Soaring inflation is chipping away at any progress made to teacher salaries in recent years, according to a new report by the nation’s largest teachers’ union.
In its annual report that ranks and analyzes teacher salaries and education spending by state, released Tuesday, the National Education Association estimates that the national average teacher salary for the 2021-22 school year is $66,397—a 1.7 percent increase from the previous year. But when adjusted for inflation, the average teacher salary actually decreased by an estimated 3.9 percent over the last decade.
In other words, teachers are making $2,179 less, on average, than they did 10 years ago, when the salaries are adjusted for inflation.
The NEA also found that starting teacher salaries—a key tool for attracting more people into the profession—have declined significantly in real dollars. The average starting teacher salary for this school year was $41,770, a 4 percent decrease, when adjusted for inflation, from two years ago.
"[This] decrease in inflation-adjusted pay could not have come at a worse time,” the NEA said in its report. “Though multiple factors are driving what has been a years-long teacher shortage, insufficient pay is certainly one of the primary reasons that fewer people are entering the profession, and more are leaving.”
Teacher job satisfaction appears to be at an all-time low, according to a recent nationally representative survey of teachers conducted by the EdWeek Research Center and commissioned by Merrimack College’s school of education. Seventy-four percent of teachers do not believe that their salary is fair for the work they do, according to the survey, up from 65 percent in 2012.
The survey also found that 44 percent of teachers said they’re likely to quit and find a different job within the next two years, although past research suggests that many of the people who indicate plans to quit won’t actually do so.
Teachers “remain dedicated and, of course, committed to their students, but they are also exhausted, they’re overwhelmed, and they’re feeling underappreciated,” said NEA President Becky Pringle on a press call. Paying teachers a “professional salary” would help keep them in the classroom, she added.
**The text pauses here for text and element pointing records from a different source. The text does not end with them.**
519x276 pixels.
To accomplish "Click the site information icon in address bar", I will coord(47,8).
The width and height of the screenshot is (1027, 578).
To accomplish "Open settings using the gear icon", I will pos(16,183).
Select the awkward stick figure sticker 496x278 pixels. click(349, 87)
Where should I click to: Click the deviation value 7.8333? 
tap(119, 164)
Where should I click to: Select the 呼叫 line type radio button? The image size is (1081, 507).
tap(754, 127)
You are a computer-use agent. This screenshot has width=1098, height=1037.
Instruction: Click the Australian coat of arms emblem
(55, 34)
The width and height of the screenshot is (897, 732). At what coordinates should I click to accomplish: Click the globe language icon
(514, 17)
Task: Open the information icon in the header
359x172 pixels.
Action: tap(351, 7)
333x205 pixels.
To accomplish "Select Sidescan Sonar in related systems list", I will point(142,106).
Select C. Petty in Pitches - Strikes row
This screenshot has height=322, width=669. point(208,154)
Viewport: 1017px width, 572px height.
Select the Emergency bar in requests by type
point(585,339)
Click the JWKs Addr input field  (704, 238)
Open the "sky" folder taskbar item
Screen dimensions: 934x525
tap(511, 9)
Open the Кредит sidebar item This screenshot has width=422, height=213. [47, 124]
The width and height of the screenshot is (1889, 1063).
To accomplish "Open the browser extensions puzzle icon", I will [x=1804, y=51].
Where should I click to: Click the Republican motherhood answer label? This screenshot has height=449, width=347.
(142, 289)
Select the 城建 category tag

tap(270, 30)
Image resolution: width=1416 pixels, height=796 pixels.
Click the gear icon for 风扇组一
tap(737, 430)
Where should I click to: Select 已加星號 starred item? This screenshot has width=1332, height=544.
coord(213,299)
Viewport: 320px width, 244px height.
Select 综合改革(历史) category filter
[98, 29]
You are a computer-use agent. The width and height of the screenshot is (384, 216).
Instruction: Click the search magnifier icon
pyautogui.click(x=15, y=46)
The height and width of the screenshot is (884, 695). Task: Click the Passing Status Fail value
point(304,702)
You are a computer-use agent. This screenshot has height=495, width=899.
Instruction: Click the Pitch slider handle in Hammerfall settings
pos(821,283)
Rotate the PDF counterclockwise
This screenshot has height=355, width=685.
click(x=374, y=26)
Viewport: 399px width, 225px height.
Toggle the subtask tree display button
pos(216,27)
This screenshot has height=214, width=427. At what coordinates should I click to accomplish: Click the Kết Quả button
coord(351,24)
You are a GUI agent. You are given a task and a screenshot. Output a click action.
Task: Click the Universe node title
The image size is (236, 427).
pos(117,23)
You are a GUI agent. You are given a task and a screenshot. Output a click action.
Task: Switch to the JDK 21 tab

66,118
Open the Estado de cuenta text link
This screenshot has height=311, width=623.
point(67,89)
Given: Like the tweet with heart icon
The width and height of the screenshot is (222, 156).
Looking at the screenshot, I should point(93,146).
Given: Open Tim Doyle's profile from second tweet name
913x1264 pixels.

Last year, the NEA found that the Red for Ed movement, which began in 2018 as teachers across the country protested and went on strike for higher wages and more school funding, had a demonstrable impact on teacher salaries. Many state legislatures were fueled by teacher activism to pass pay raises.
At the time, the NEA was optimistic that salaries were finally catching up to inflation after the Great Recession. But the economic fallout from the pandemic and the high inflation due to the reopening of the economy have stalled that progress.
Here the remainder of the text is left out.